Copy all of the data below without altering a single line.

[Dataset entries]
--

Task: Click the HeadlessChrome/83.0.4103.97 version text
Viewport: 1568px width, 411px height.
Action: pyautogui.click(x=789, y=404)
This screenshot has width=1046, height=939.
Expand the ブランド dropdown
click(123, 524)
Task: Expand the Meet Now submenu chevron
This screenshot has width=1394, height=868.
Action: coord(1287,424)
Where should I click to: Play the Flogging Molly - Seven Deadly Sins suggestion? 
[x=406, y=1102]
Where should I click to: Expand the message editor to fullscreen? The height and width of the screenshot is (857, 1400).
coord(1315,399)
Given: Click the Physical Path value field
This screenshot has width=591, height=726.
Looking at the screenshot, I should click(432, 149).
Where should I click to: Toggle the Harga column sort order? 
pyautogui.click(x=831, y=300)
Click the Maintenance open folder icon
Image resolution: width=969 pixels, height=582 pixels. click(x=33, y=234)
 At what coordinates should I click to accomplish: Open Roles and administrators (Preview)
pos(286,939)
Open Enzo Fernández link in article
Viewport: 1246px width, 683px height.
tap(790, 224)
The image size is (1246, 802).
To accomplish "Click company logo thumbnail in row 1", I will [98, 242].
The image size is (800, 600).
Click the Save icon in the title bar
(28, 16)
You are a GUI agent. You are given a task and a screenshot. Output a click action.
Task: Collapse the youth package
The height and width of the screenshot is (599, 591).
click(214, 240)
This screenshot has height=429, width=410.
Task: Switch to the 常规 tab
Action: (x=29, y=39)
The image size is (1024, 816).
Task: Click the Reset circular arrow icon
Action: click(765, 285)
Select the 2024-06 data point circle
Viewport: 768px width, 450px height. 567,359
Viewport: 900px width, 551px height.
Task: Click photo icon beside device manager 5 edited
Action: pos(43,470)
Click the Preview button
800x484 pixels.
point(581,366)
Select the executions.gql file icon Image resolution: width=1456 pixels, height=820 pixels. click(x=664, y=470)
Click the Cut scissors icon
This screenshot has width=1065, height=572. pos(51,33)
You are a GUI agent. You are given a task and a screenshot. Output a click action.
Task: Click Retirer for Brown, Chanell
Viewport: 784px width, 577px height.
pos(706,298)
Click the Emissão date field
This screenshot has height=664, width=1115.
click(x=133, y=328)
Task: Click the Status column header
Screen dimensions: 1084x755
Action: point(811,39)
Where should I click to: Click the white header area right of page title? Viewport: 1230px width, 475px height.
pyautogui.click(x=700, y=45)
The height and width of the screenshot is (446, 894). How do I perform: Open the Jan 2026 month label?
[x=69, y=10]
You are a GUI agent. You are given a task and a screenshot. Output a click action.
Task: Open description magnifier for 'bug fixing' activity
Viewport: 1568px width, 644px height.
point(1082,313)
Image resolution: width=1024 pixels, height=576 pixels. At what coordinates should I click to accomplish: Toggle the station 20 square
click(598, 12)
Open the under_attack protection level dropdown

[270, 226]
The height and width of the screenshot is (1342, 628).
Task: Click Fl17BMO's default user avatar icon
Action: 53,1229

--

• **OUTPUT FOR THIS EXERCISE**
Task: Click the HeadlessChrome/83.0.4103.97 version text
Viewport: 1568px width, 411px height.
Action: pyautogui.click(x=789, y=404)
This screenshot has width=1046, height=939.
Expand the ブランド dropdown
click(123, 524)
Task: Expand the Meet Now submenu chevron
This screenshot has width=1394, height=868.
Action: coord(1287,424)
Where should I click to: Play the Flogging Molly - Seven Deadly Sins suggestion? 
[x=406, y=1102]
Where should I click to: Expand the message editor to fullscreen? The height and width of the screenshot is (857, 1400).
coord(1315,399)
Given: Click the Physical Path value field
This screenshot has width=591, height=726.
Looking at the screenshot, I should click(432, 149).
Where should I click to: Toggle the Harga column sort order? 
pyautogui.click(x=831, y=300)
Click the Maintenance open folder icon
Image resolution: width=969 pixels, height=582 pixels. click(x=33, y=234)
 At what coordinates should I click to accomplish: Open Roles and administrators (Preview)
pos(286,939)
Open Enzo Fernández link in article
Viewport: 1246px width, 683px height.
tap(790, 224)
The image size is (1246, 802).
To accomplish "Click company logo thumbnail in row 1", I will [98, 242].
The image size is (800, 600).
Click the Save icon in the title bar
(28, 16)
You are a GUI agent. You are given a task and a screenshot. Output a click action.
Task: Collapse the youth package
The height and width of the screenshot is (599, 591).
click(214, 240)
This screenshot has height=429, width=410.
Task: Switch to the 常规 tab
Action: (x=29, y=39)
The image size is (1024, 816).
Task: Click the Reset circular arrow icon
Action: click(765, 285)
Select the 2024-06 data point circle
Viewport: 768px width, 450px height. 567,359
Viewport: 900px width, 551px height.
Task: Click photo icon beside device manager 5 edited
Action: pos(43,470)
Click the Preview button
800x484 pixels.
point(581,366)
Select the executions.gql file icon Image resolution: width=1456 pixels, height=820 pixels. click(x=664, y=470)
Click the Cut scissors icon
This screenshot has width=1065, height=572. pos(51,33)
You are a GUI agent. You are given a task and a screenshot. Output a click action.
Task: Click Retirer for Brown, Chanell
Viewport: 784px width, 577px height.
pos(706,298)
Click the Emissão date field
This screenshot has height=664, width=1115.
click(x=133, y=328)
Task: Click the Status column header
Screen dimensions: 1084x755
Action: point(811,39)
Where should I click to: Click the white header area right of page title? Viewport: 1230px width, 475px height.
pyautogui.click(x=700, y=45)
The height and width of the screenshot is (446, 894). How do I perform: Open the Jan 2026 month label?
[x=69, y=10]
You are a GUI agent. You are given a task and a screenshot. Output a click action.
Task: Open description magnifier for 'bug fixing' activity
Viewport: 1568px width, 644px height.
point(1082,313)
Image resolution: width=1024 pixels, height=576 pixels. At what coordinates should I click to accomplish: Toggle the station 20 square
click(598, 12)
Open the under_attack protection level dropdown

[270, 226]
The height and width of the screenshot is (1342, 628).
Task: Click Fl17BMO's default user avatar icon
Action: 53,1229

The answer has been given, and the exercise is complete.